Things change in the evenings, she says.

“He doesn’t stay alone and he is very afraid of sounds. And psychologically, he can be closed off. He will say one or two phrases.” 

Their parents’ home in Brovary is filled with photos of a smiling family ringing in the new year, celebrating a birthday or going on road trips to the seaside.

She too struggles to believe what has befallen them. 

“My brain makes me think that they have just turned off their phones and gone somewhere,” Muravska says.  

Russia’s defense and foreign ministries did not respond to requests for comment on what happened to Andriy’s family and accusations of war crimes in Ukraine.
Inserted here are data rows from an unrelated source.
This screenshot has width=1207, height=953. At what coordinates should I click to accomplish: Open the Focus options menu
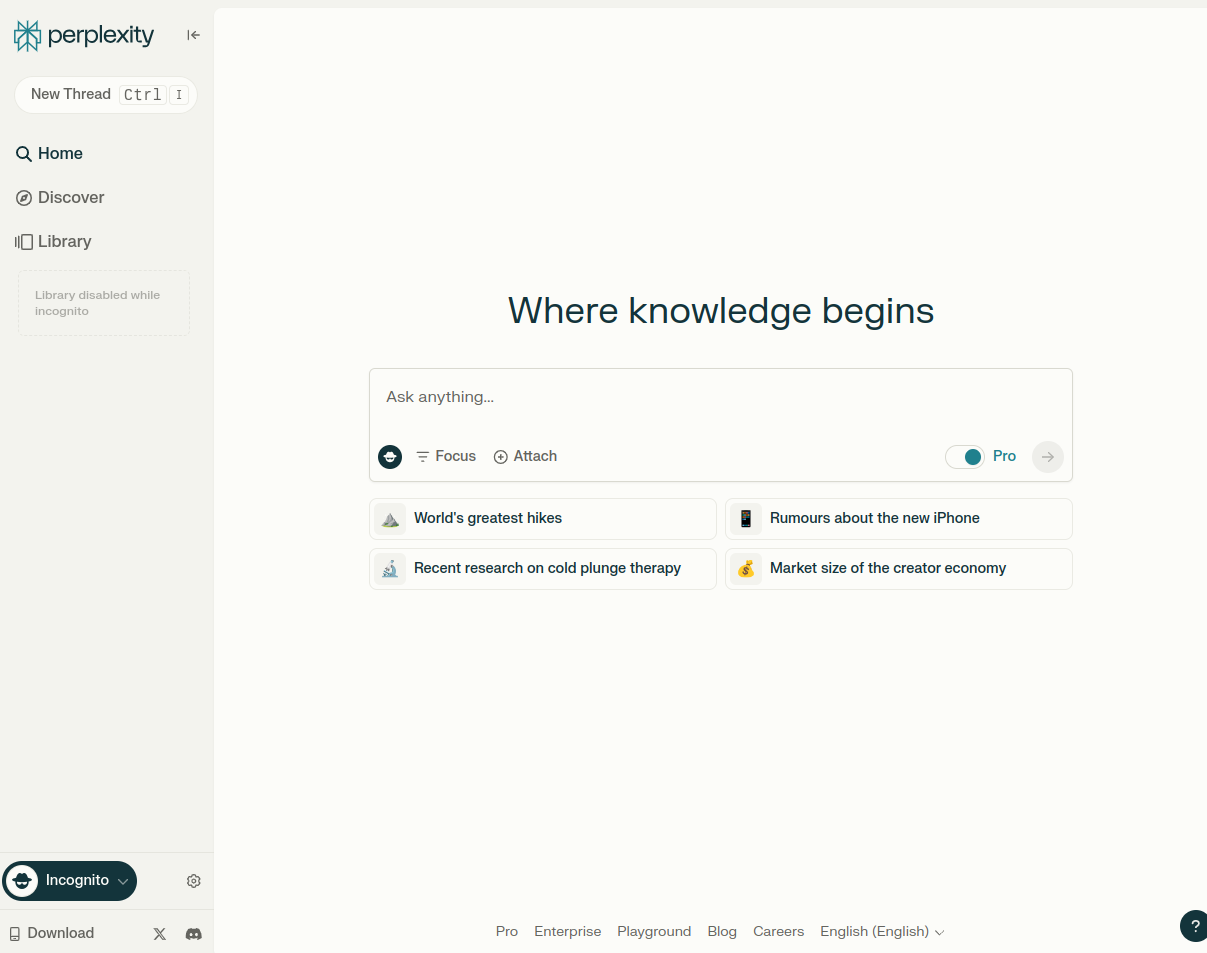446,457
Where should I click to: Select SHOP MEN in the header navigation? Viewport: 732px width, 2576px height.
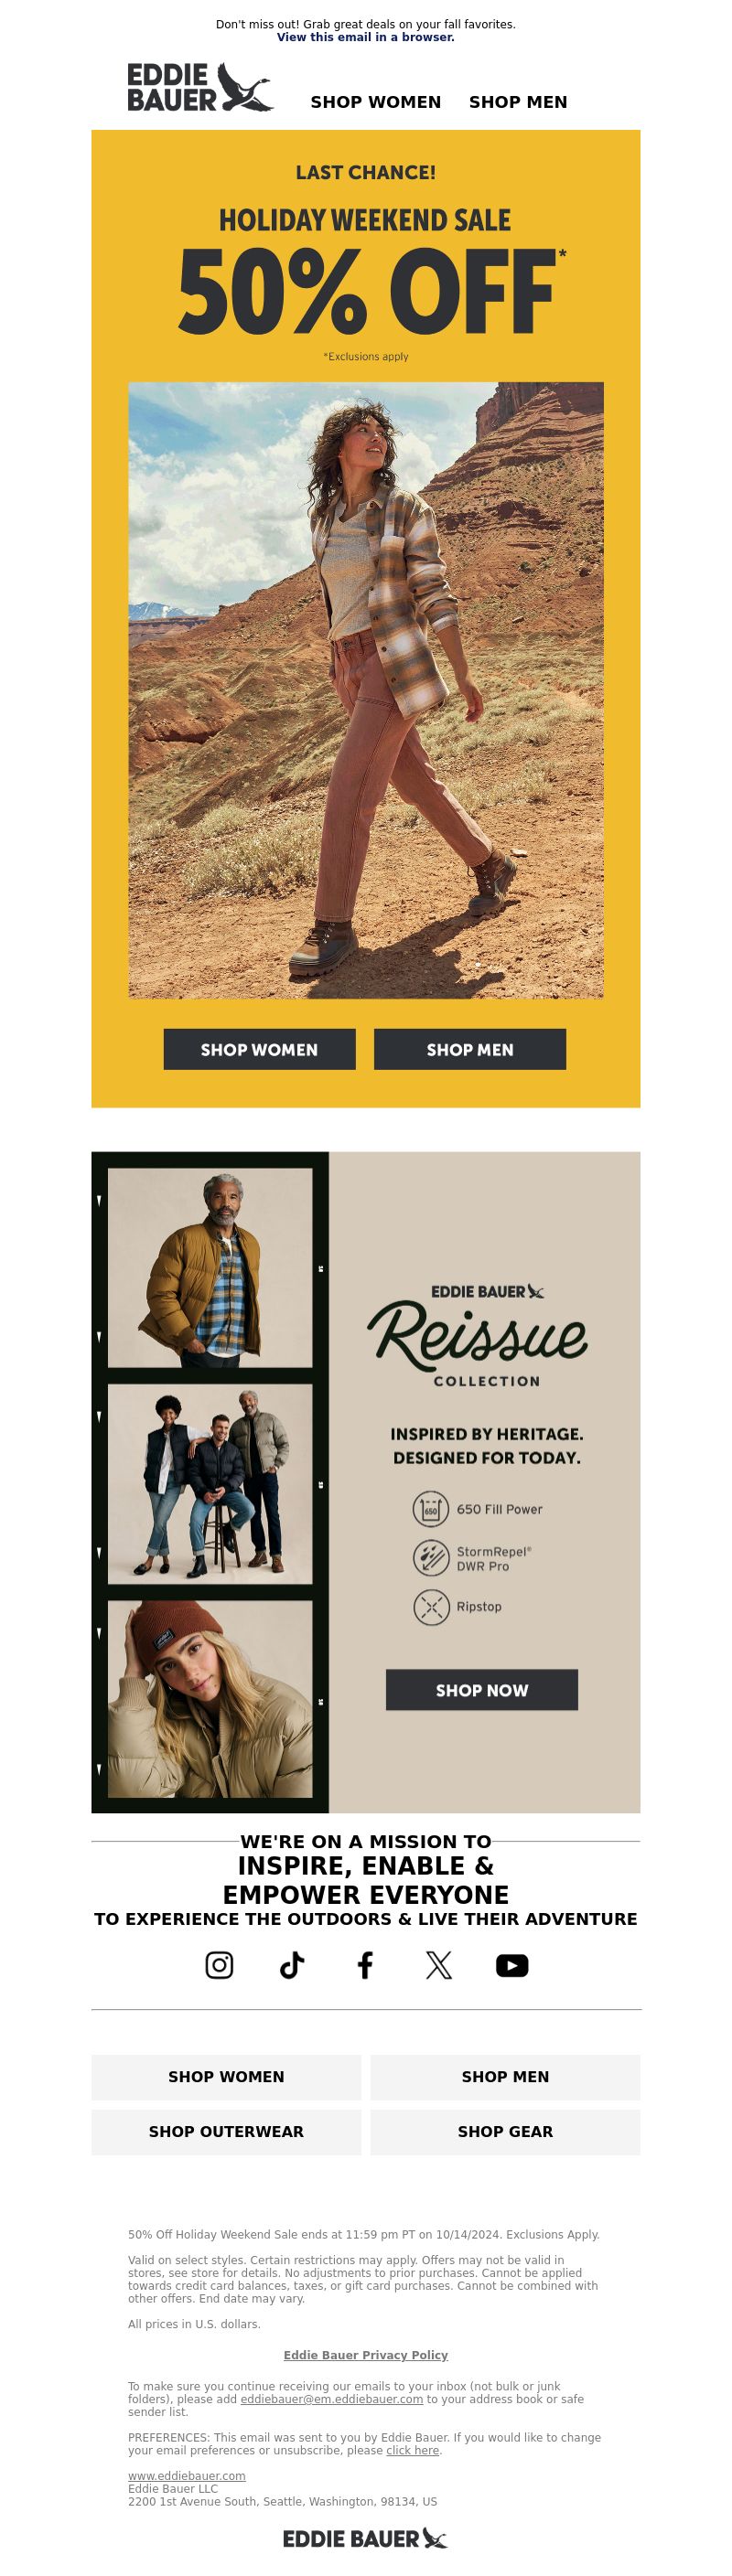point(518,102)
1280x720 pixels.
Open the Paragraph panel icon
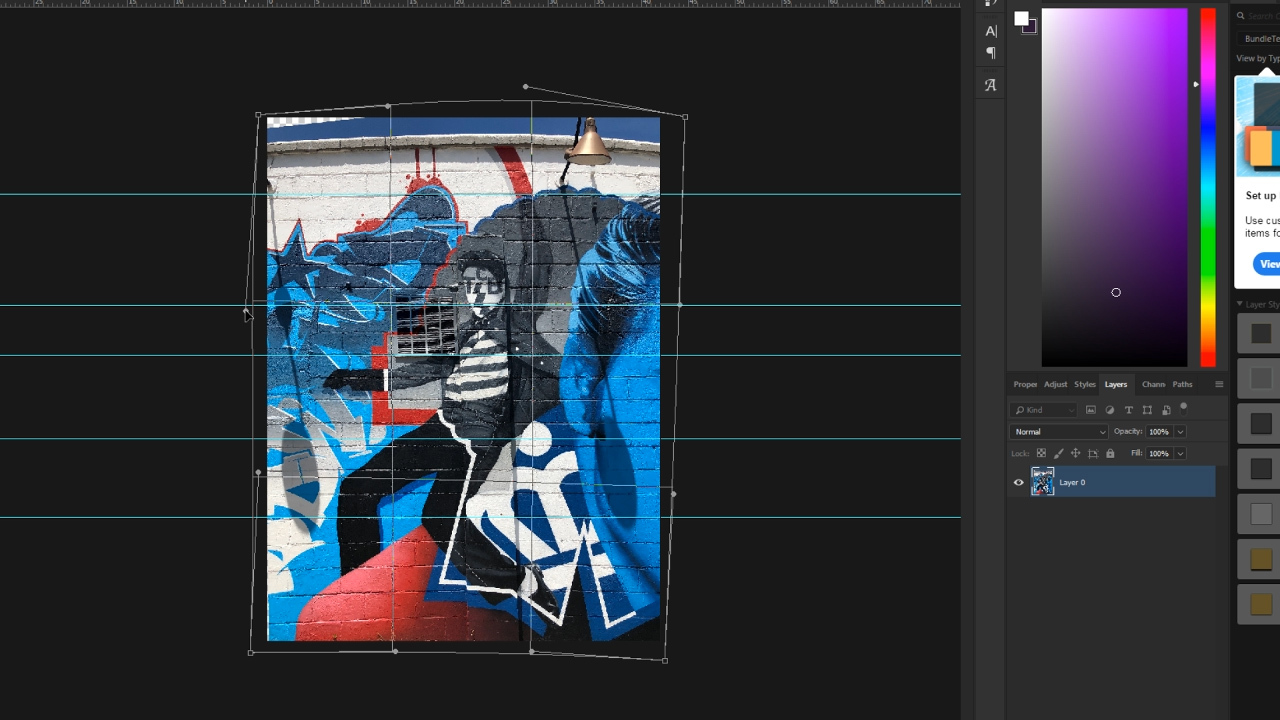[991, 53]
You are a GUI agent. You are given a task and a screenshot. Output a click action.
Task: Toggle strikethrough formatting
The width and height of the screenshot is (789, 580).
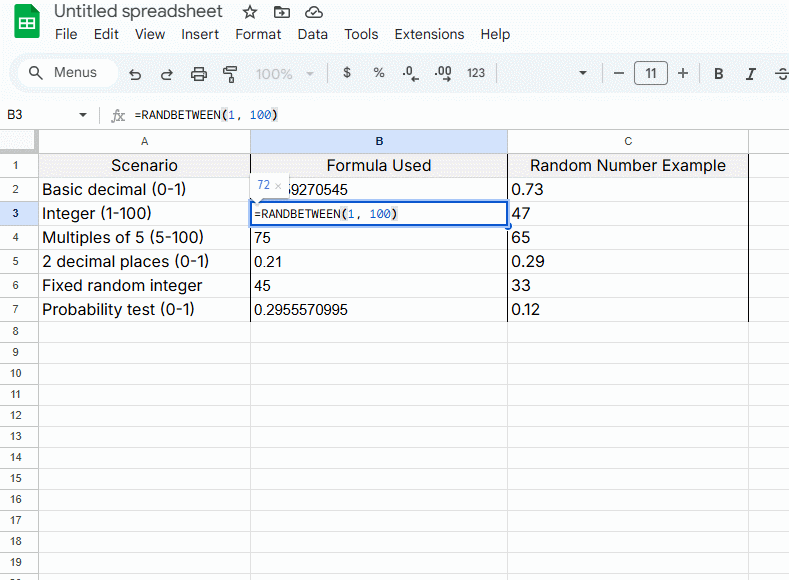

Moscow has previously categorically rejected any allegations of war crimes, or that its forces have targeted civilians. 

While Ukraine has vowed to bring all those responsible for committing war crimes to justice, only a small handful of Russian soldiers have been brought to trial so far. 

International human rights organizations have documented what they say are dozens of cases of murder, rape and torture of Ukrainian civilians at the hands of Russian soldiers since President Vladimir Putin started the invasion. The United Nations has also blamed Moscow for indiscriminately shelling populated areas and killing civilians. 

Andriy Bliznyuk with his grandparents Katerina and Oleksandr Chernoval.
Andriy Bliznyuk with his grandparents Katerina and Oleksandr Chernoval.Courtesy of the Bliznyuk family

Images of bodies in civilian clothes and reports of atrocities in the areas outside Kyiv in the early weeks of the war sparked calls for justice from the United States and its allies. 

Muravska says she hopes someone will get to the bottom of what happened to her parents.

But even if there is justice, she says, she won’t feel whole again.

“No one will give me my parents back,” she says. 

Her grandparents have promised to help her take care of Andriy for as long as they can, but they are concerned about his recurrent fears and mental trauma.  

“He will never get better,” Kateryna says of her grandson. 

But Oleksandr is more optimistic. Andriy is slowly showing signs of getting back to normal, he says, even riding his bike with his friends in the village. 

“He’ll never be better than he was before, but still,” he said. “We will be by his side.” 

Charlotte Gardiner reported from Sofiivka and Yuliya Talmazan from London.